Stated goal — Copy the data below verbatim, beginning at the line that contains "This screenshot has height=486, width=754." and stopping after the line that contains "Action: pos(908,765)".
==== Task inputs ====
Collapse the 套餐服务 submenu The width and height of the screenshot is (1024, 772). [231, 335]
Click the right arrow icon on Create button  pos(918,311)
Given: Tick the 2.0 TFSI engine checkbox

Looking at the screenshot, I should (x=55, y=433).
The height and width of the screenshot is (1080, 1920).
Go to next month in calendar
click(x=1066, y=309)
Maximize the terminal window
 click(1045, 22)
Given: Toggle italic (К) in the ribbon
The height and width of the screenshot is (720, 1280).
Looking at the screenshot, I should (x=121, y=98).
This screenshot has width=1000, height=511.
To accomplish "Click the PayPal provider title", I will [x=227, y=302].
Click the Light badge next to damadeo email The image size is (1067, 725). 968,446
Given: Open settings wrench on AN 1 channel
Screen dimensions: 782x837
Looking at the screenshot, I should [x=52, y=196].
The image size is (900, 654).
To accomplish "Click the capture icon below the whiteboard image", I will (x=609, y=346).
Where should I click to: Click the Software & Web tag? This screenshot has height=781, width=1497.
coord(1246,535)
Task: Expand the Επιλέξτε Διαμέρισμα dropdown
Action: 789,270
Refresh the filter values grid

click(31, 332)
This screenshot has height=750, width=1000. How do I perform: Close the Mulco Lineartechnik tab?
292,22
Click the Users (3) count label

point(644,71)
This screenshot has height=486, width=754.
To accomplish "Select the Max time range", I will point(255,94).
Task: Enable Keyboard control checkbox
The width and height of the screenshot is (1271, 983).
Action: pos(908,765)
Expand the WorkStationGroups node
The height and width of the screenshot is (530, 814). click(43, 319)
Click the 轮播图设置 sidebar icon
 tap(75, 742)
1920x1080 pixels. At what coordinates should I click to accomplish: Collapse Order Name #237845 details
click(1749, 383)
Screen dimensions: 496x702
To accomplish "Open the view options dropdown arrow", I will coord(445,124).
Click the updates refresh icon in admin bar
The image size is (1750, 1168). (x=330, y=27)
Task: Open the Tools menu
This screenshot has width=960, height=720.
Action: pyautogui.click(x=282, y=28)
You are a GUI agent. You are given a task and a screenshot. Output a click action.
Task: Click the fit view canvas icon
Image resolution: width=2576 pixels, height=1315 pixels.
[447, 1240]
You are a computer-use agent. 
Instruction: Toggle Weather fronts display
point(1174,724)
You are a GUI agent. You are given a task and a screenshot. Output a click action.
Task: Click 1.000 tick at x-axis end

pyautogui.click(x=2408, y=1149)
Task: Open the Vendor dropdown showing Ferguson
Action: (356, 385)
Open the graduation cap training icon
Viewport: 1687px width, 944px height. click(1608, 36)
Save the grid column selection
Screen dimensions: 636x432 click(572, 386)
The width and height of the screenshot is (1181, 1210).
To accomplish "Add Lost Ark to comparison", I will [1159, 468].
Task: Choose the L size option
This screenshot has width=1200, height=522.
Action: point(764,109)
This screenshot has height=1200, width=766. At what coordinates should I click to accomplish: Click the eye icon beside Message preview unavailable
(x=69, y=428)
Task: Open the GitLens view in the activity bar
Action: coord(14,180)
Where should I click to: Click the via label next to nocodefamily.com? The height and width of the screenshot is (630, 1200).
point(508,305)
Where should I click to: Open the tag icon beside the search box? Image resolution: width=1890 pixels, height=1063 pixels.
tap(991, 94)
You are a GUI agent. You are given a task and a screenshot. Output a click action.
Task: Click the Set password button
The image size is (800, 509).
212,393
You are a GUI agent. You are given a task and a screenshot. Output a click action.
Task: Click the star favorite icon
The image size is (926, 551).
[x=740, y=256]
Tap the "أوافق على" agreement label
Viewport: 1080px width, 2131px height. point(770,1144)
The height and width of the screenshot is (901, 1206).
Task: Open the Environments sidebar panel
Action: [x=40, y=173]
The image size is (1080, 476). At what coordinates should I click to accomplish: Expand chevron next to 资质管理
====
Task answer —
This screenshot has height=486, width=754.
To accomplish "Select the Max time range", I will point(255,94).
Task: Enable Keyboard control checkbox
The width and height of the screenshot is (1271, 983).
Action: pos(908,765)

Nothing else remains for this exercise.